It always broke my heart when I went through the little community of Navarino, just outside of Shawano. Driving past the now closed elementary school and its nicely laid out playground, I couldn't help but think how tough that might have been to local residence, who got together around school functions. It was one the best experiences I had with my kids.
You can thank short sighted tax cuts that are killing these small towns while forcing school closings and the missed opportunity of community growth and prosperity. Why can't states make sure small towns can compete equally with larger school districts?
Here's an EdWeek story about such a closing, and although many of the students are getting better grades at their new schools, the same effort could have been put into these smaller local districts:
Like many school-age children in this rural town in the Arkansas Delta, Zion gets on a school bus around 6:30 a.m. for the ride to school (that) lasts nearly 60 minutes. Hughes elementary and secondary schools closed at the end of the 2014-15 school year, when the Arkansas education department mandated that the district consolidate with West Memphis because its average daily attendance had fallen below 350 students—a threshold set by a 2004 law known as Act 60.
Hughes' former schools are among the hundreds of schools nationwide that close for a variety of reasons. But research suggests that such closures sometimes have a disparate—and disruptive—effect on communities.
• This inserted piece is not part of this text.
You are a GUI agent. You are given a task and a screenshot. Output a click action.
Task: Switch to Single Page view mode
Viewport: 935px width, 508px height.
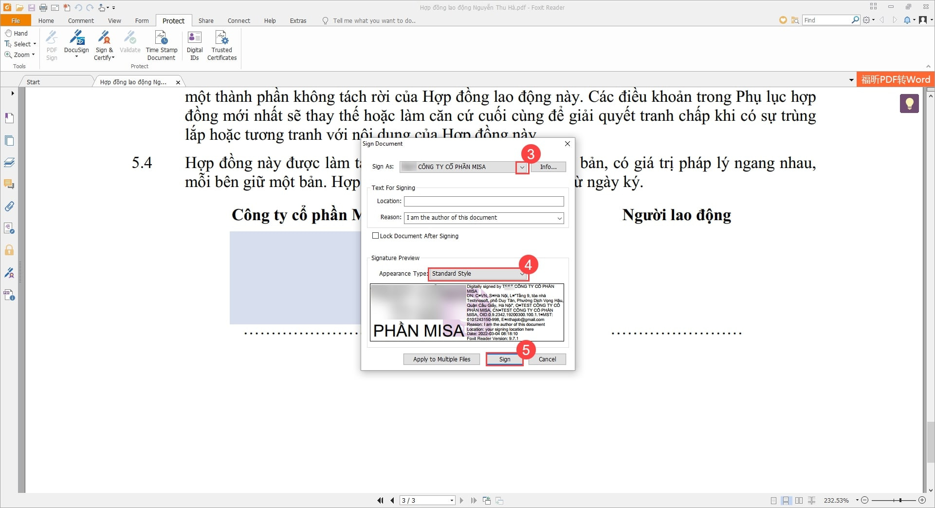[774, 500]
A national analysis of a decade of school-level data published earlier this year by the Urban Institute found that more schools actually closed in suburban areas. And when schools close in rural areas like Hughes, they are unlikely to be replaced, according to the Urban Institute's analysis.
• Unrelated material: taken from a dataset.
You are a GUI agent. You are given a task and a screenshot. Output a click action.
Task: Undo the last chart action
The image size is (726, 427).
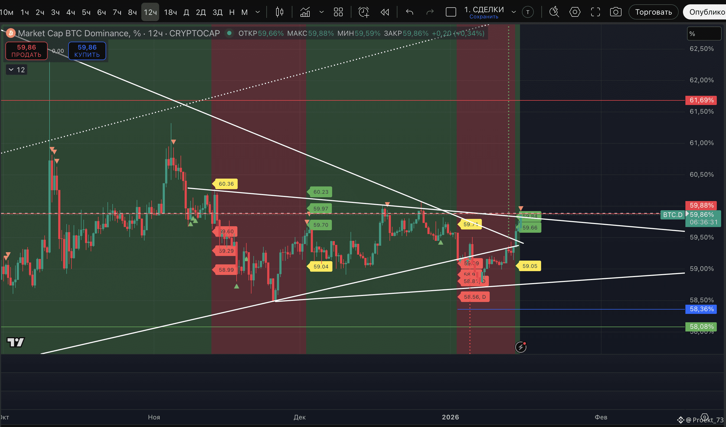coord(409,12)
Closing entire districts can push communities already facing economic decline nearer the edge. Long dependent on agriculture—Delta farms grow cotton and rice—residents have been forced to seek employment elsewhere as agriculture became more mechanized and farming jobs more scarce. Now, some residents worry that with schools closed and children being shuttled to at least three different districts.
The district was also the town's largest employer, leading some local businesses to take a hit after it closed, said Lincoln Barnett, a former member of the now-defunct Hughes school board. The bank, where the district kept its deposits, was slated to close last month, he said. Downtown is littered with empty storefronts and fading awnings and signs.
Shirley Hale, the program director at the Arkansas State University pre-K program: "This town is really poverty-stricken, but at least we had our schools," she said. "And they ended up taking that away from us. Instead of trying to support the smaller schools, they are trying to consolidate them. I don't think it's good for our children. I think it's politics. I don't have anything against West Memphis public schools," she said. "I just hate that our kids have to ride that bus over there."
Candace Williams, the executive director of the Rural Community Alliance, said that unless the state invests in rural communities—including providing reliable internet access and job opportunities—rural areas will continue to lose people, and more districts will be forced to consolidate.
Williams believes that annexation, where the local schools remain open even though another district takes over, may be a better alternative to consolidation ... cooperatives where districts share resources could help with the goals of providing rigorous course options, access to well-qualified teachers, and reduced costs.
Many white parents in Hughes and surrounding communities zoned for the district were already sending their children to private schools; others were using the state school choice law to attend neighboring districts ... On average, students across the state who were displaced by consolidation went to schools that performed better on state tests.
Gary Masner, the school board president in West Memphis, said, "It was the best thing that ever happened to those kids. Maybe the parents didn't particularly like it. Now they are here, and they are seeing the increased exposure they have to better facilities and better selection of courses and more extracurricular activities. The kids have thrived. ... I haven't heard anybody unhappy, except for a few administrators who lost their jobs."